Name of breed: Trait du Nord
Country of origin: Belgium & France
Breed origin: Previously known as Ardennais du Nord or Ardennais de type Nord, the Trait du Nord is a breed of heavy draft horse which developed in the Hainaut area in Belgium as well as in north-eastern France. It was originally considered a subtype of the Ardennes, but was eventually recognised as an individual breed in 1903 when a studbook was opened.
Bred for size and pulling power for agricultural work, the Trait du Nord developed in the fertile Flemish grasslands and in the late 19th century were used extensively in the mining industry. The breed continued to be used extensively right up to World War Two, but after the war they declined dramatically in population due to mechanisation. It was not until the 1990s that the breed experienced a slight revival through an increased interest in recreational riding and driving but it is still considered to be an endangered breed.
Distinguishing features: The Trait du Nord is large, very, VERY large. With stallions weighing upwards of 1000kg, these horses are built for power. The average size of the breed is 16.2 hands and bay and roan are the most frequent colours seen in the breed. The breed’s studbook describes the Trait du Nord as large, well built and powerful, with a large frame and well-developed muscles, energetic, with easy-going and beautiful gaits. These horses are also known to be gentle and easy to handle.
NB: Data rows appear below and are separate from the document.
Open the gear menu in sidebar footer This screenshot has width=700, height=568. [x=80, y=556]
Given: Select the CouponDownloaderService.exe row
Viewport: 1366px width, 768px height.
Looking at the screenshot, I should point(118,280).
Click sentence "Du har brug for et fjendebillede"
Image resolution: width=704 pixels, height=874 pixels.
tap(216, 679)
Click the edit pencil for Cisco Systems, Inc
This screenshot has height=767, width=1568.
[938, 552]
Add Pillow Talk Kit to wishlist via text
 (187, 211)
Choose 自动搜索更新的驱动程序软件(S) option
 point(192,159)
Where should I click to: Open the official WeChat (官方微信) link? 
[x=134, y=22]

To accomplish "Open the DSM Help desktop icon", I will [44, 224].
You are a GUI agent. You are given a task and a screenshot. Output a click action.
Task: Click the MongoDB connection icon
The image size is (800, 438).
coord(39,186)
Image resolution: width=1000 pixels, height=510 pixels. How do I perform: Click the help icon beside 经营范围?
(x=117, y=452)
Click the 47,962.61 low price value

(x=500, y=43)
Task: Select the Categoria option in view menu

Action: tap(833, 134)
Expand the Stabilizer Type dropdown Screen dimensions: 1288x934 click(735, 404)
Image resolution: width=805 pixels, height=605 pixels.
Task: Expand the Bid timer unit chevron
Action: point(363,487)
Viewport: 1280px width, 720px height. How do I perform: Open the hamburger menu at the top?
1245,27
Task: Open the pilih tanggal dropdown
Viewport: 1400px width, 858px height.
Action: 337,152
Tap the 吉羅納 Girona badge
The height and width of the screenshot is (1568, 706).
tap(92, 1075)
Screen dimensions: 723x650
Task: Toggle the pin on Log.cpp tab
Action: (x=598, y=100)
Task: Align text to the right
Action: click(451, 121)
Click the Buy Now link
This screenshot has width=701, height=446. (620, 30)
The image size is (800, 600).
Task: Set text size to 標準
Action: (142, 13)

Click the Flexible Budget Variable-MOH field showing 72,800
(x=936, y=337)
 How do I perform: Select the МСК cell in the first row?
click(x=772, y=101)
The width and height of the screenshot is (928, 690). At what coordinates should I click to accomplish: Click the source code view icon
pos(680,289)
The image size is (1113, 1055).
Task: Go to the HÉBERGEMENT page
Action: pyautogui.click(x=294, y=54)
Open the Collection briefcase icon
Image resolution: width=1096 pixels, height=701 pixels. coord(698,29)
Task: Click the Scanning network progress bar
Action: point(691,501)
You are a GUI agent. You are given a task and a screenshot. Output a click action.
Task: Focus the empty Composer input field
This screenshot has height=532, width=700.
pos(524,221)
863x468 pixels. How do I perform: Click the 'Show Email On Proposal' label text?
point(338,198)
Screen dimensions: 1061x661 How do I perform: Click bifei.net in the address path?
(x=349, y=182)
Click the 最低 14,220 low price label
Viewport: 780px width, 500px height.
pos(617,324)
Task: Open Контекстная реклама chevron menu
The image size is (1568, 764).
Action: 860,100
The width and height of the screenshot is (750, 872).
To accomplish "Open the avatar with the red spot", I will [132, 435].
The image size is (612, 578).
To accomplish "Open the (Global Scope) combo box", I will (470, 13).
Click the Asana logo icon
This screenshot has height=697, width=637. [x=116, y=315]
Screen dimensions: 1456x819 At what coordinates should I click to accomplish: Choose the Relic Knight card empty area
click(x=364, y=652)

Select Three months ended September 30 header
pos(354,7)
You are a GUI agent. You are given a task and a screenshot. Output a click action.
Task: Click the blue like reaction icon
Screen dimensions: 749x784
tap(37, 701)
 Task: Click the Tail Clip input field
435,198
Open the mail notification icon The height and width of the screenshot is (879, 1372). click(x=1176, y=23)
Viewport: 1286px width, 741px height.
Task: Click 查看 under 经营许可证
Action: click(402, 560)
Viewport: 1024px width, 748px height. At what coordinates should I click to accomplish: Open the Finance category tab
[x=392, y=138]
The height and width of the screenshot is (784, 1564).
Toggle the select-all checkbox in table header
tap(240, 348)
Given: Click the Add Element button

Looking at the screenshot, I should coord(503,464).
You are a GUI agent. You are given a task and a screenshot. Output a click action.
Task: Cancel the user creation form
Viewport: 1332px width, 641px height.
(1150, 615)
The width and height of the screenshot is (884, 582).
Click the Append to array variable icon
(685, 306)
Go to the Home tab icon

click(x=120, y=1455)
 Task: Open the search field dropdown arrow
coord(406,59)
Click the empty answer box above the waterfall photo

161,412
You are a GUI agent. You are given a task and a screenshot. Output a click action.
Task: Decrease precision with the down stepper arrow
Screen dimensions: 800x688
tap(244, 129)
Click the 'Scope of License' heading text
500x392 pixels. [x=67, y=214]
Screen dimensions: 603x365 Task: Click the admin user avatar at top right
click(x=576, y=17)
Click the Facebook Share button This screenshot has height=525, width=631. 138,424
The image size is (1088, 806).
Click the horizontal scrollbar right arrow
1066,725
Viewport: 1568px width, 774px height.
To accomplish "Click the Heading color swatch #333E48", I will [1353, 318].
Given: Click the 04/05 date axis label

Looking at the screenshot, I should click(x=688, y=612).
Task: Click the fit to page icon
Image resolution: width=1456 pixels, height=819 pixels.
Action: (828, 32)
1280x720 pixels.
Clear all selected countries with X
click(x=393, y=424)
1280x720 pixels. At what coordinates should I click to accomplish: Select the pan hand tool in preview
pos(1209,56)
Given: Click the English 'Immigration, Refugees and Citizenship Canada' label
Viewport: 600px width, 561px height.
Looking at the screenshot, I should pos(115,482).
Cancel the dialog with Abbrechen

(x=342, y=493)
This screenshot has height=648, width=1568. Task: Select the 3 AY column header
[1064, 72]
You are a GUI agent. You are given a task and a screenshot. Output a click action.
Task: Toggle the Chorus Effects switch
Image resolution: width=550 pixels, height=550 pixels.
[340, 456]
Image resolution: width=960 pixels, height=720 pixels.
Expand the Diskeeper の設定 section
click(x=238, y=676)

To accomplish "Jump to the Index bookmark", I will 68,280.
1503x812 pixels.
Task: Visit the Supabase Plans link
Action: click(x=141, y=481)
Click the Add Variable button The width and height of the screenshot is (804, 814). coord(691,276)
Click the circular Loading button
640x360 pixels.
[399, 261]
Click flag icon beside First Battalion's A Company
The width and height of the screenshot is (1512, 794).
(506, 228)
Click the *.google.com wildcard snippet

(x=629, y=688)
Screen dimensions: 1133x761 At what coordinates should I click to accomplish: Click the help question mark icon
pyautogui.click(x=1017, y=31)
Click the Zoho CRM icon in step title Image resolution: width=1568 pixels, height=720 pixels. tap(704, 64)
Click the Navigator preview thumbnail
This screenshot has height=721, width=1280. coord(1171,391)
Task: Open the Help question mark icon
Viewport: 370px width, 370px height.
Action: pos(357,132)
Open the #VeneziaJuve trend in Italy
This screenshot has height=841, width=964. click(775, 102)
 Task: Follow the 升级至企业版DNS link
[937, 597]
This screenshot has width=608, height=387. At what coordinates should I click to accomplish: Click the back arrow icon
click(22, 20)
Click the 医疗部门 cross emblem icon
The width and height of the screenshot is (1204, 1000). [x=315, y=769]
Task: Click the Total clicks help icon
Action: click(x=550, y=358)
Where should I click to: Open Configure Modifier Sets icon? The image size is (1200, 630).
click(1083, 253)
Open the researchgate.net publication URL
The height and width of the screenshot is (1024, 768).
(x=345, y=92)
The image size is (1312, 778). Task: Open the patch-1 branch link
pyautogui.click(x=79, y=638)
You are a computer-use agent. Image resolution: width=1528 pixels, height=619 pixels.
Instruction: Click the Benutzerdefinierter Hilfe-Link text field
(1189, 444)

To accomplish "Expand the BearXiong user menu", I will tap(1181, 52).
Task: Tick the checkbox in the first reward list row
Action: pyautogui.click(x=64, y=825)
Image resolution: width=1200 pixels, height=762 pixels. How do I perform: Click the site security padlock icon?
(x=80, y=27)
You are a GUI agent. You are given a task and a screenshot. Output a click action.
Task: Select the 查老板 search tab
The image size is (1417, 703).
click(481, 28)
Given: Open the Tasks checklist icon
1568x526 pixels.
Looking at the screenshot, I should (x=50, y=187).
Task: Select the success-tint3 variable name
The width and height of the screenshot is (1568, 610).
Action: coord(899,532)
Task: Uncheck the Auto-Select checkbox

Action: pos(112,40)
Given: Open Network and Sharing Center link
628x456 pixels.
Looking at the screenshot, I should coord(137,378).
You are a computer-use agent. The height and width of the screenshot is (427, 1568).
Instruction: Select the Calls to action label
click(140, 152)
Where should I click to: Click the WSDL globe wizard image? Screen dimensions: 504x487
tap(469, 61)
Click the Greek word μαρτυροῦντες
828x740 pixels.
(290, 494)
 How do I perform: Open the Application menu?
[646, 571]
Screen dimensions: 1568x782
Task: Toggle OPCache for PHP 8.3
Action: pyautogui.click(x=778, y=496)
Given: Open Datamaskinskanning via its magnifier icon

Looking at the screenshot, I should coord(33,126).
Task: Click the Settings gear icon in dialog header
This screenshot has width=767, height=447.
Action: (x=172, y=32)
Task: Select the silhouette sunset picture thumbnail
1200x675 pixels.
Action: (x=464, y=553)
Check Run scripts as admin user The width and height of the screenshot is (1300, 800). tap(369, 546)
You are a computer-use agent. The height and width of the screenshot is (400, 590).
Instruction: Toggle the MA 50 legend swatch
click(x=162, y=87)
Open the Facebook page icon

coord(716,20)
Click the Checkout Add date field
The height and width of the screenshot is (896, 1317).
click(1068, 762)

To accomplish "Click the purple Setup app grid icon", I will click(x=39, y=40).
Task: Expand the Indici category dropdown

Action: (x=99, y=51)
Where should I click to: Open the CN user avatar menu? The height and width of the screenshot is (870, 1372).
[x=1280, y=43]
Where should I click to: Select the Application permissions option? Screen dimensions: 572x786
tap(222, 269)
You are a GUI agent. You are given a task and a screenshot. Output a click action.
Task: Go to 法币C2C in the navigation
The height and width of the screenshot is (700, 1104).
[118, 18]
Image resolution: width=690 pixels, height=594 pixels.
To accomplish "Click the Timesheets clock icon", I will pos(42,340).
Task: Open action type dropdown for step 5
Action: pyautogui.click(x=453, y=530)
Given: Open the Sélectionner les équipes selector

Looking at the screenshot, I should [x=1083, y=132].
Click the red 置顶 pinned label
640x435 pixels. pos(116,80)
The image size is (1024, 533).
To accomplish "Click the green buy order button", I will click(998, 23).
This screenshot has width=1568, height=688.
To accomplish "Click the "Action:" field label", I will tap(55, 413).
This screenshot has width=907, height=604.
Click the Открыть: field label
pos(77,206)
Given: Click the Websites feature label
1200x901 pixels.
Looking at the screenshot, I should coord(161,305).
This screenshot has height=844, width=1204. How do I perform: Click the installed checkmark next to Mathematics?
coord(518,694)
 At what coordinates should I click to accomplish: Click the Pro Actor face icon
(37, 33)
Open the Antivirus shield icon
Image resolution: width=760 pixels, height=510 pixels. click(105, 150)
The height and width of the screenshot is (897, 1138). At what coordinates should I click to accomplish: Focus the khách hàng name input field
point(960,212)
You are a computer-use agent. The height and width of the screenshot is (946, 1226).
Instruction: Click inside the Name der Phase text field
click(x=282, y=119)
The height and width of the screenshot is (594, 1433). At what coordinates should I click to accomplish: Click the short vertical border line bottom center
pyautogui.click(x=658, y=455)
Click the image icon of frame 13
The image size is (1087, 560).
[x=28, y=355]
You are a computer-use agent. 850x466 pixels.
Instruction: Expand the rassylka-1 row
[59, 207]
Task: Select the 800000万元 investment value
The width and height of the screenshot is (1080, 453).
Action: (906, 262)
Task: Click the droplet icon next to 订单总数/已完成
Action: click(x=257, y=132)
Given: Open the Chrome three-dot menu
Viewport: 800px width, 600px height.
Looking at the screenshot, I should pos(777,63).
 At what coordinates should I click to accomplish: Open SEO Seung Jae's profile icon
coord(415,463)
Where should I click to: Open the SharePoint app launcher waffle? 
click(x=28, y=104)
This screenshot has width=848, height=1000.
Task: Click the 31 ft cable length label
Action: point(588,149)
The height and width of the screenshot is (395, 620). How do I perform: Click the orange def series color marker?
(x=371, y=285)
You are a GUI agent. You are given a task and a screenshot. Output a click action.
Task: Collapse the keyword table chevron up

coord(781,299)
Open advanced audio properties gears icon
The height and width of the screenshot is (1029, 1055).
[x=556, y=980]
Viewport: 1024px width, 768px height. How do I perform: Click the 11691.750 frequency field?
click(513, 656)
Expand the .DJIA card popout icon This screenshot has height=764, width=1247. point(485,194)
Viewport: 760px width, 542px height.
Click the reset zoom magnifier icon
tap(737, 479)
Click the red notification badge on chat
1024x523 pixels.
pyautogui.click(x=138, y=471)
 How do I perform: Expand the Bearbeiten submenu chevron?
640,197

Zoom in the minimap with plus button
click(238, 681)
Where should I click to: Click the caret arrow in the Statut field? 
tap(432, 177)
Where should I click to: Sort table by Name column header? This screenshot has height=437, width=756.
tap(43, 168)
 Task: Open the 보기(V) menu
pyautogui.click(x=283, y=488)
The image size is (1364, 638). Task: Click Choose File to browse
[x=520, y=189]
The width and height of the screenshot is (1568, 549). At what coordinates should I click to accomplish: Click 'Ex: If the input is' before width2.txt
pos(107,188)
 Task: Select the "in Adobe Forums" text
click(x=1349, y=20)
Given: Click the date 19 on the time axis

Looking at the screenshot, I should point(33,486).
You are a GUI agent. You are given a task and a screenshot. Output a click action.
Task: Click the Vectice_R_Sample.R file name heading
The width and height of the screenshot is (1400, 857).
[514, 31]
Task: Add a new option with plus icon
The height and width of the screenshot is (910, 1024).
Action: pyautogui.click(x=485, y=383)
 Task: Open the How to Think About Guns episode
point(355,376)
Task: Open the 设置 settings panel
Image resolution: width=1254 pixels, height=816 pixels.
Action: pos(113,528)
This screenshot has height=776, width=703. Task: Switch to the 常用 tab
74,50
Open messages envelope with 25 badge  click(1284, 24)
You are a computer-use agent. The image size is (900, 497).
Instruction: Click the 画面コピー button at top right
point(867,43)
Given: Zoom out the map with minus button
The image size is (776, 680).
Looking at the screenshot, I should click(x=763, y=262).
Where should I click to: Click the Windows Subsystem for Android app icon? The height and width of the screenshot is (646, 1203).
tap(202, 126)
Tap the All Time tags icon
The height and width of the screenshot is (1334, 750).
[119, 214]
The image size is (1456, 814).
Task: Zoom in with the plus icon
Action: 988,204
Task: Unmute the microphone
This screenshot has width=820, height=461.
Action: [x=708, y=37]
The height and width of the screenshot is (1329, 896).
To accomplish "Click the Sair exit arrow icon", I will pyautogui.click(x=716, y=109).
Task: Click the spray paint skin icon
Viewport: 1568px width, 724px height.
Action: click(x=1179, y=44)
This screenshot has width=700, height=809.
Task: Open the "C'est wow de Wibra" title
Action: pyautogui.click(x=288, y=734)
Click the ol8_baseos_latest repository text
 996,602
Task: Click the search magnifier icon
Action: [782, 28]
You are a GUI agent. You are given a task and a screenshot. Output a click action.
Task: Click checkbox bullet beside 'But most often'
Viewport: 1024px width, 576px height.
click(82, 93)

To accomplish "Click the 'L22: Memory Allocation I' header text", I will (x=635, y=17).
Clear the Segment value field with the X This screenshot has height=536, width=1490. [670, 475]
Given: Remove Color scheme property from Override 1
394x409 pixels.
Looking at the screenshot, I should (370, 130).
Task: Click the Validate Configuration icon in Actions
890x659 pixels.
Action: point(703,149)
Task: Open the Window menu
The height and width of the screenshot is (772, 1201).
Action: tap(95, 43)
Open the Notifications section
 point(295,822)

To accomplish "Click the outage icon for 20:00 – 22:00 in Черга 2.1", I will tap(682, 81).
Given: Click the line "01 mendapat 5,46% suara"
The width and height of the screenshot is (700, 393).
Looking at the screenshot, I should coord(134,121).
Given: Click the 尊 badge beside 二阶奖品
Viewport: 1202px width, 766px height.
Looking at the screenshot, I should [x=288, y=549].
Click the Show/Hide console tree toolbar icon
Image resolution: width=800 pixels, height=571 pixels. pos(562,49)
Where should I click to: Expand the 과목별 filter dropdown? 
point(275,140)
Modern day Trait do Nord: Originally used for mining and agriculture, today the Trait du Nord is used mainly for logging forested areas inaccessible to machinery. In fact, professional foresters often use the breed over machinery to help them preserve the value and biodiversity of forested areas. These horses are still in danger of extinction and their breed association is trying to counteract this and secure the future of the Trait du Nord by finding new markets for it, particularly in the areas of recreational and competitive driving. These horses are also involved in several re-enactments in small villages within France and Belgium which attract good crowds and further encourage education about the breed.